Na noite desta quinta-feira (27), o Corinthians voltou à quadra pela Liga Nacional de Futsal (LNF). Jogando no Ginásio Wlamir Marques lotado pela Fiel torcida, o Alvinegro recebeu o Campo Mourão pela volta das semifinais da competição e, após sofrer dois gols relâmpago no início, conseguiu a virada ainda no primeiro tempo, vencendo por 3 x 2. Os gols foram marcados por Marlon, Israel e Maicon.
Após a partida, diversos personagens da vitória alvinegra foram ouvidos pelo canal GOAT, que transmitiu o duelo. Dois em particular, o ídolo e camisa 10 Deives e o treinador Fernando Malafaia, fizeram discursos em defesa do futsal corinthiano, estendendo os argumentos em direção a todas as outras modalidades do Parque São Jorge – cuja manutenção em 2026 tem sido ameaçadas por promessas de cortes de verbas por parte da diretoria.

A fala de Deives veio em um contexto onde o artilheiro exaltou a boa temporada do futsal, recordando o trabalho de todos os envolvidos na modalidade e citando também o basquete, outro esporte onde o Timão tem larga tradição. “Cinco competições e cinco finais para o futsal do Corinthians. Isso é muita coisa. Mostra a tradição do nosso esporte dentro do clube, assim como o basquete também, que tem ídolos, tem uma história gigantesca. No futsal tem pessoas que lutam demais. e respeitam demais a história, e fazem o torcedor vir aqui, porque o torcedor acaba se sentindo representado”, disse.

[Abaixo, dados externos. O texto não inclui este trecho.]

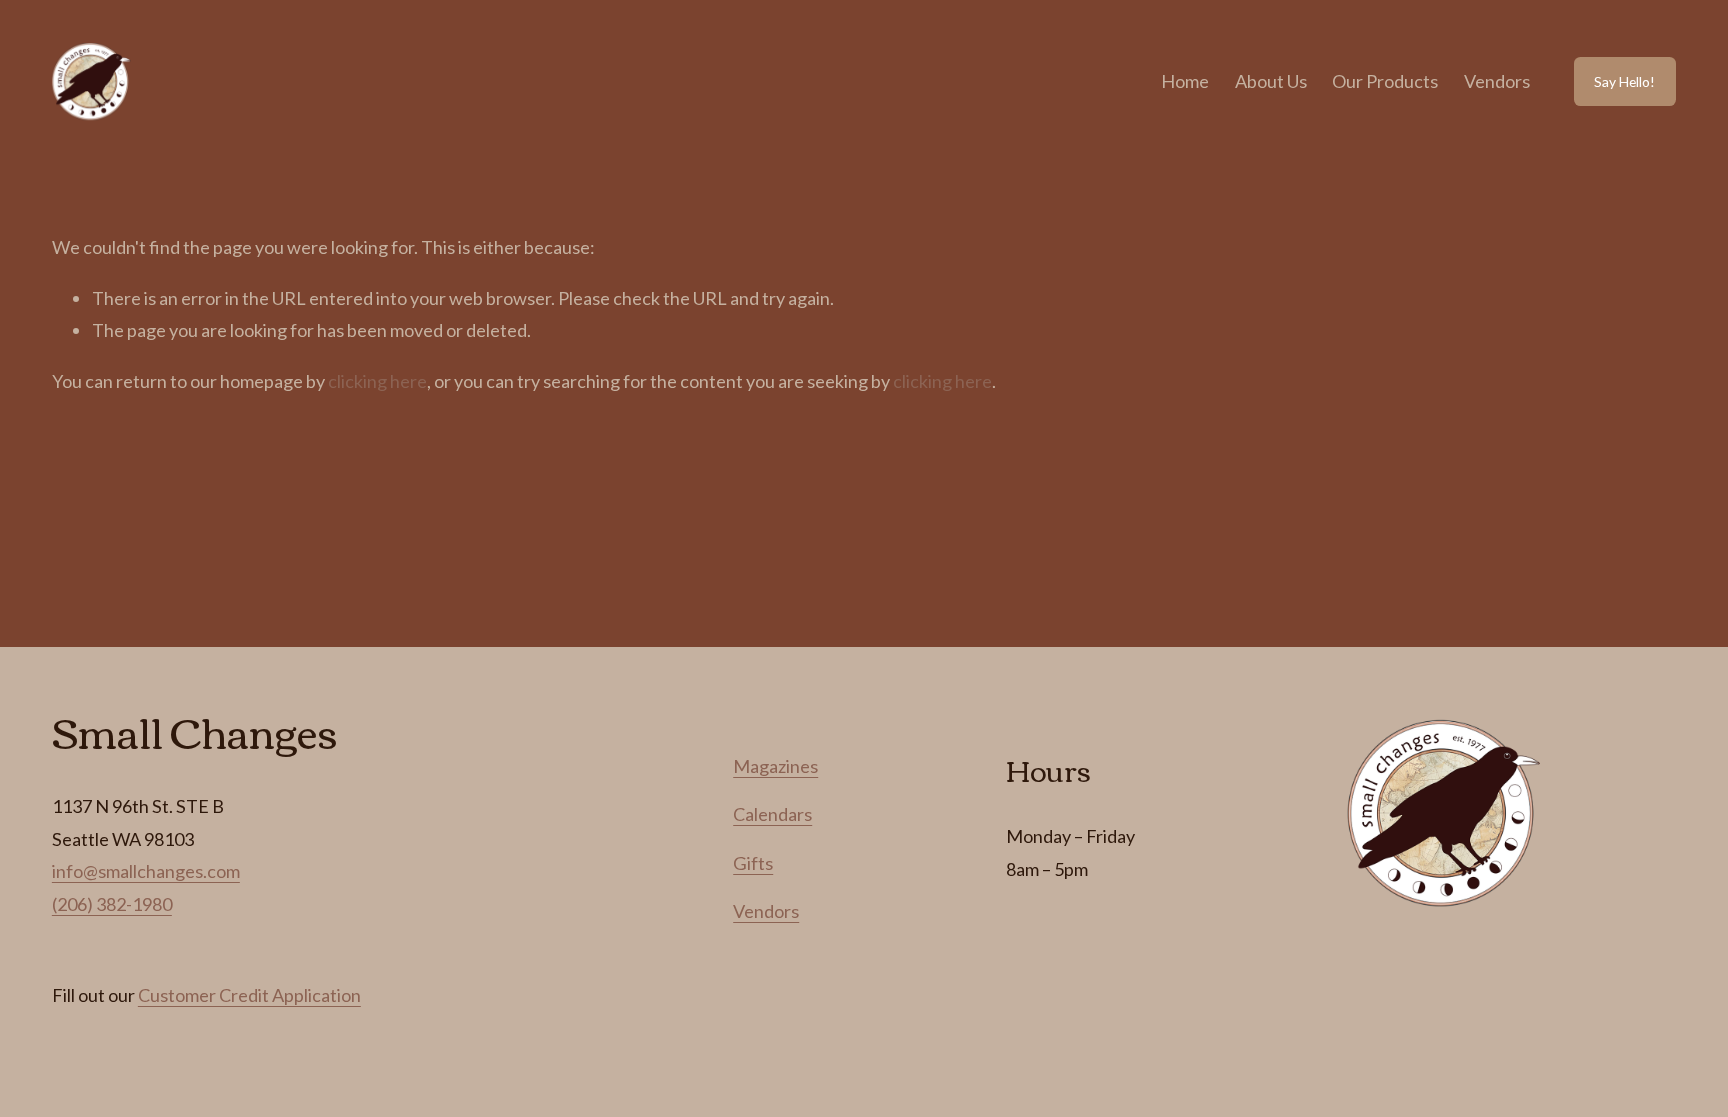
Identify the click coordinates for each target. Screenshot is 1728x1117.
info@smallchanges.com (146, 871)
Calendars (772, 814)
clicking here (377, 381)
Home (1185, 81)
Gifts (753, 863)
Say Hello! (1624, 81)
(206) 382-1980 (112, 904)
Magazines (775, 766)
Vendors (1497, 81)
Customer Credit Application (249, 995)
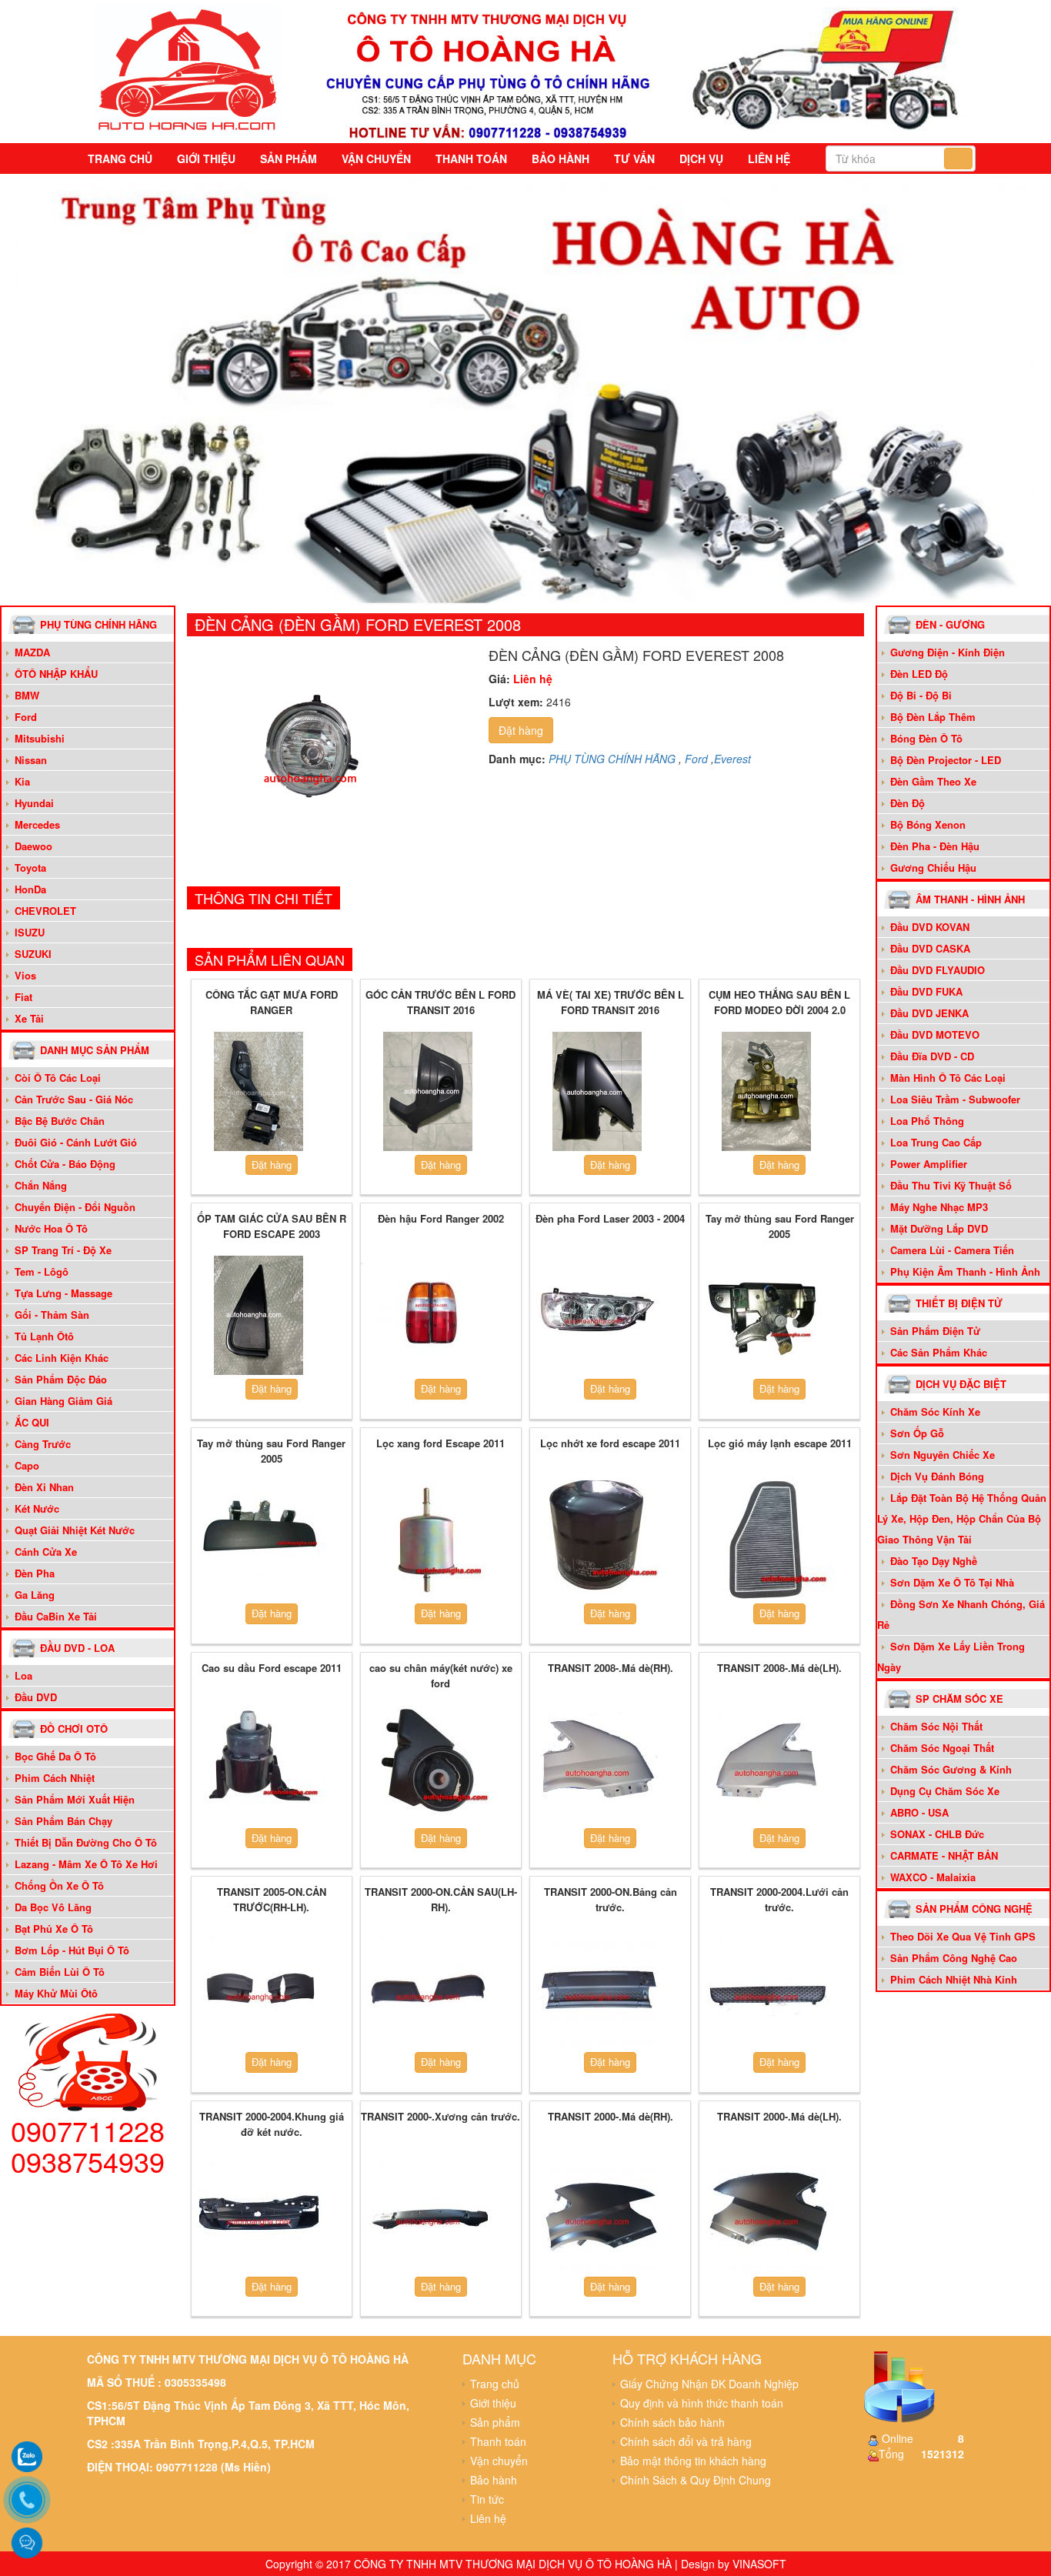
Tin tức (487, 2499)
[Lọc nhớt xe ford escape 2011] (597, 1540)
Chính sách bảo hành (672, 2422)
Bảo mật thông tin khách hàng (693, 2460)
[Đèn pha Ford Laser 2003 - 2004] (597, 1315)
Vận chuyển (376, 158)
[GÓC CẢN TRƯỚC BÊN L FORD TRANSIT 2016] (428, 1091)
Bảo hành (560, 158)
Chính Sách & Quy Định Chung (695, 2480)
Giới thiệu (206, 158)
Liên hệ (769, 158)
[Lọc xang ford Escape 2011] (428, 1540)
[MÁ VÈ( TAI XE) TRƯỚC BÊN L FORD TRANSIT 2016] (597, 1091)
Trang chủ (120, 158)
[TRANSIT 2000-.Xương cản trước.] (428, 2213)
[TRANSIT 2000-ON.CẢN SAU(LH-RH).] (428, 1989)
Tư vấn (634, 158)
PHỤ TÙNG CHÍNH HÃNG (612, 758)
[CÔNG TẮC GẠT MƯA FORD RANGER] (259, 1091)
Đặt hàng (521, 730)
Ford (696, 758)
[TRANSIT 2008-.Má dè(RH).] (597, 1764)
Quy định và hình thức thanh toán (701, 2403)
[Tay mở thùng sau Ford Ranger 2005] (766, 1315)
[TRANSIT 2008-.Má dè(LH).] (766, 1764)
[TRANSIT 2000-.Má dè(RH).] (597, 2213)
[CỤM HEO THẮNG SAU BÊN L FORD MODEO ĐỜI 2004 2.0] (766, 1091)
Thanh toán (471, 158)
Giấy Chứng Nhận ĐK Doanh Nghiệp (709, 2383)
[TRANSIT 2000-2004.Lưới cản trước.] (766, 1989)
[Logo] (187, 68)
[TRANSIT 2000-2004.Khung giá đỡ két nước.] (259, 2213)
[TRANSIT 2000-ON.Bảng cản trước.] (597, 1989)
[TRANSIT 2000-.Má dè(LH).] (766, 2213)
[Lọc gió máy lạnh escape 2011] (766, 1540)
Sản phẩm (288, 158)
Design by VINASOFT (733, 2563)
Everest (732, 758)
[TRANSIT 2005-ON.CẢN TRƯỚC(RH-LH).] (259, 1989)
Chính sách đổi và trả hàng (686, 2441)
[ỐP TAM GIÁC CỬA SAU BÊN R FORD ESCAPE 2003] (259, 1315)
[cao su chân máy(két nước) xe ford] (428, 1764)
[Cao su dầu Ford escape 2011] (259, 1764)
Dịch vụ (701, 158)
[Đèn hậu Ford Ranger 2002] (428, 1315)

Deives prosseguiu, reforçando a alegria que vem sentindo na última temporada da sua carreira, que definiu como sendo muito melhor do que imaginava: “É uma história, um casamento que deu muito certo, né? São quase dez anos, são nove ligas, e eu consegui participar da quarta final com o Corinthians. É a 23ª final com essa camiseta. Desde quando eu joguei contra o Barbosa, a gente não sabe, e não sabia quando seria o último. É um sentimento de gratidão demais, demais. Esse clube pra mim faz parte da minha vida. Eu sou muito feliz aqui.”
O camisa 10 ainda voltou a falar do seu sentimento de gratidão por tudo que vem vivendo. “Sou grato, cara. Agradecer a Deus por tudo que Ele faz na minha vida. E terminar uma reta final desportiva dessa maneira aqui, num clube gigantesco, com esse carinho aqui, com esses caras do meu lado, está sendo prazeroso demais e vou desfrutar o máximo possível para ver se a gente termina o ano com os títulos. É isso que a gente quer. Tá bonito demais, cara”, concluiu.
O treinador corinthiano também falou sobre o tema. Ao comentar o jogo à LNF TV, Fernando Malafaia exaltou a presença maciça da Fiel nesta quinta-feira, além de se declarar ao Corinthians e afirmar que o clube tem potencial para ser “gigante” em todas as modalidades. Ele também elogiou o nível da partida contra o Campo Mourão:
“Dois espetáculos aqui hoje. Primeiro, a festa dessa torcida — o Corinthians é impressionante. Quando o clube entender a própria grandeza, seremos imbatíveis em todas as modalidades. O segundo espetáculo foi o jogo: minha equipe mostrou superação. Começamos mal, reconstruímos a partida, alguns jogadores oscilaram, mas todos acreditaram que era possível fazer acontecer. Conseguimos a virada ainda no primeiro tempo. O adversário foi muito forte, o jogo ficou aberto, criamos chances, não aproveitamos, e a partida seguiu intensa.”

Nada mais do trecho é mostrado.